The cast has chemistry, and Jamie Foxx is richly blessed with comic gifts, but the comedy is shticky and broad and the setup feels dated in this throwback sitcom that seems imported from another era. Perhaps from 1990s WB, where The Jamie Foxx Show ran from 1996 to 2001, also with a high-concept setup, a laugh track, and Foxx delivering irascible commentary and physical comedy -- and also produced by Foxx's Dad Stop Embarrassing Me! co-creator, Bentley Kyle Evans. It can't be denied that the guy's good at it; in the show's pilot, the gift of a pair of white skinny jeans is the trigger for a cascading series of gags in which Foxx uncomfortably twitches his way through a social occasion in said skintight pants.

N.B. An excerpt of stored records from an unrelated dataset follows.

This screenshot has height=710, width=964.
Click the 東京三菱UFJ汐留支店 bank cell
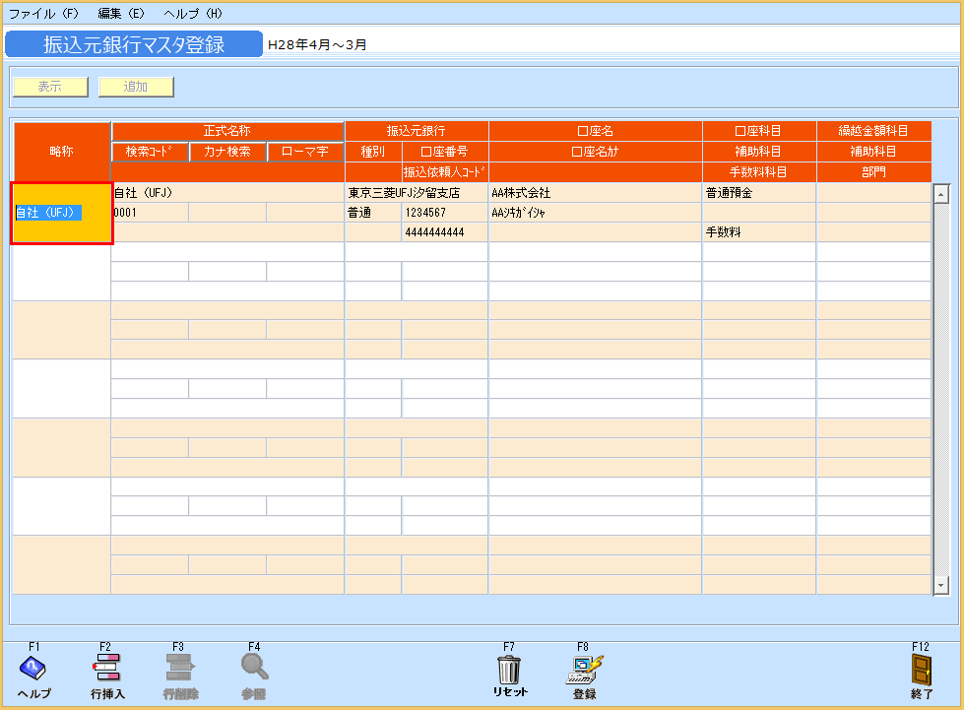416,193
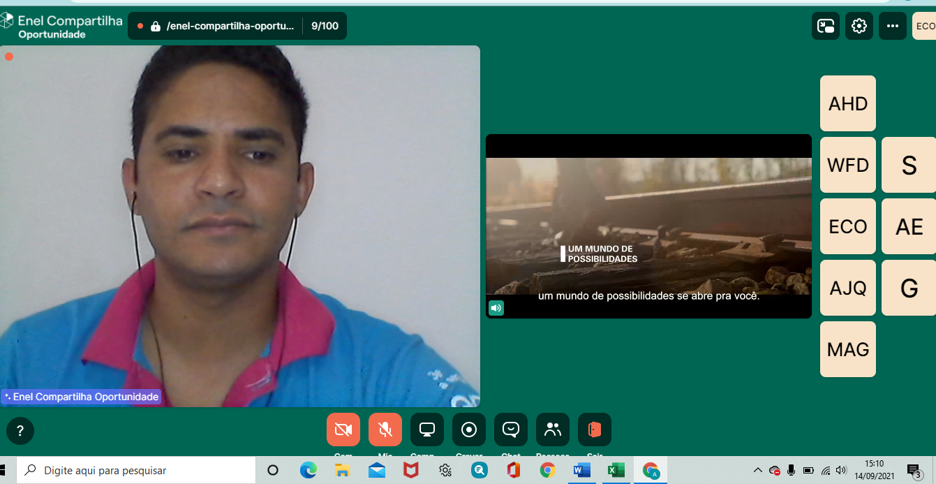
Task: Select the AHD participant tile
Action: point(847,103)
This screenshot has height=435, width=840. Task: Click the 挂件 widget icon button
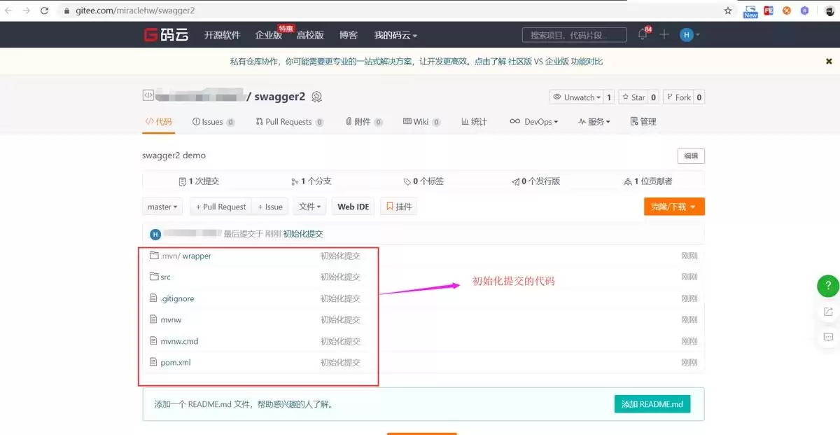tap(398, 206)
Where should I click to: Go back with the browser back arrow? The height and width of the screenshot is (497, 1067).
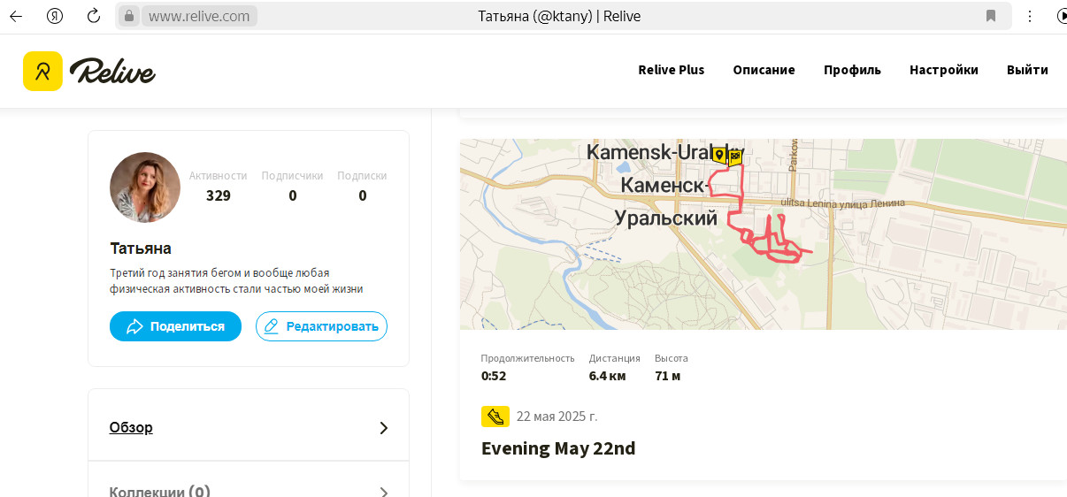16,16
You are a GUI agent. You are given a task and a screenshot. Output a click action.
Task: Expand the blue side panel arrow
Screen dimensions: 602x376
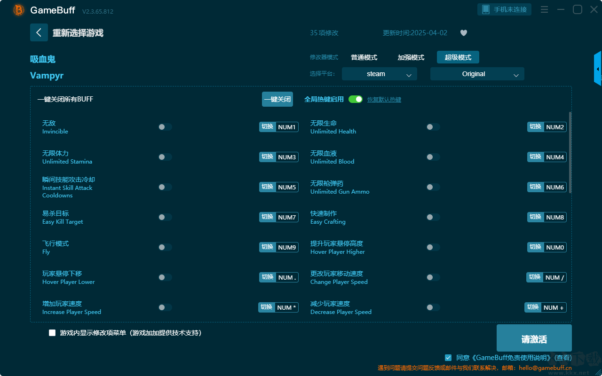(x=598, y=69)
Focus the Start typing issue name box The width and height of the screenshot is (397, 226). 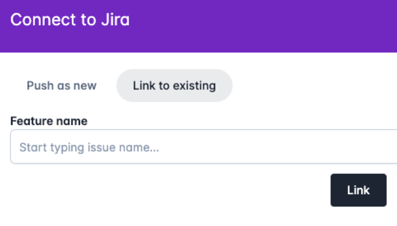[204, 147]
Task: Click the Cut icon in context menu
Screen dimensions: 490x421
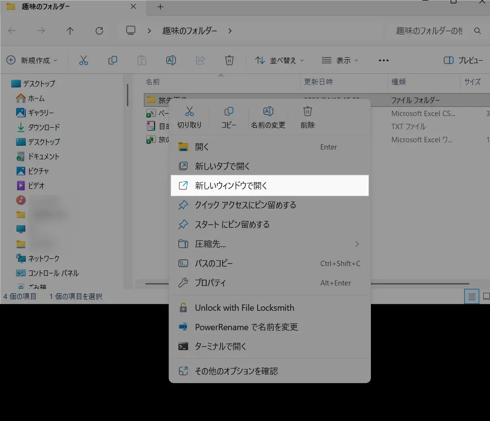Action: coord(189,112)
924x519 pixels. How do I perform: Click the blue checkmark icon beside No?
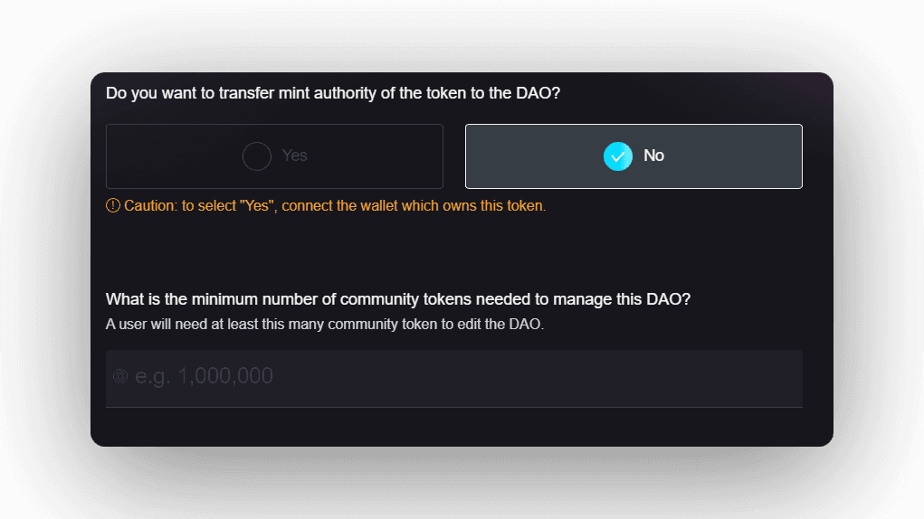618,156
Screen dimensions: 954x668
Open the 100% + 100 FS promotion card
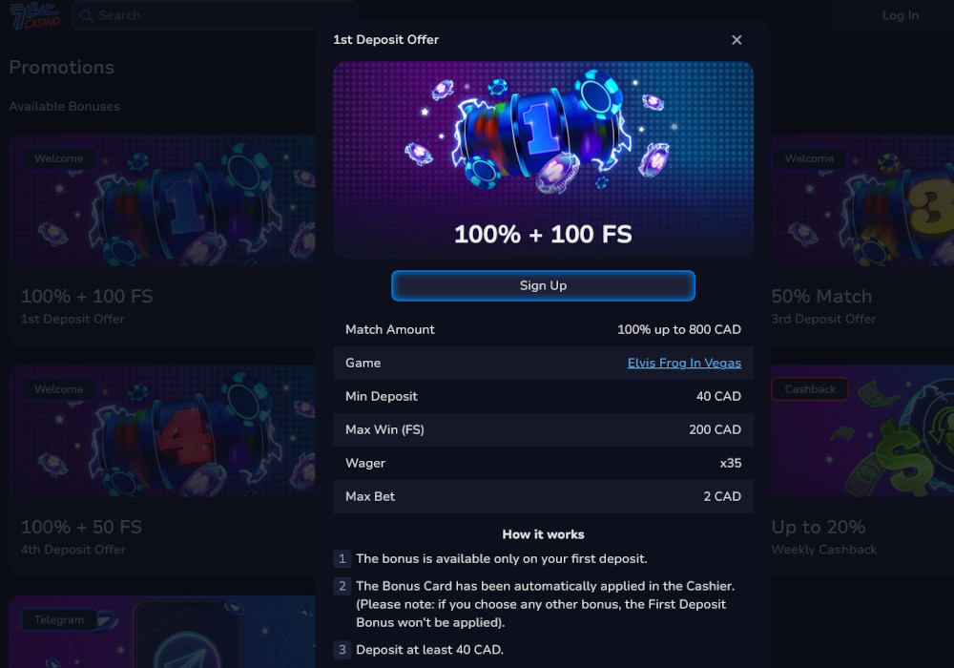click(x=162, y=239)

To its credit, Dad Stop Embarrassing Me! leans into sweet moments too, in which the Dixon family comes together to support Sasha -- there are hugs and lessons learned. David Allen Grier is a comic highlight as a weed-smoking lothario of a grandpa, despite the fact that he's only 11 years older than Foxx; his habits are the source of much of the teens-and-up mature laughs. For a certain type of humor, Dad is like a warm hug: predictable, an occasional guffaw, and actors you like spending time with.
Did we miss something on diversity?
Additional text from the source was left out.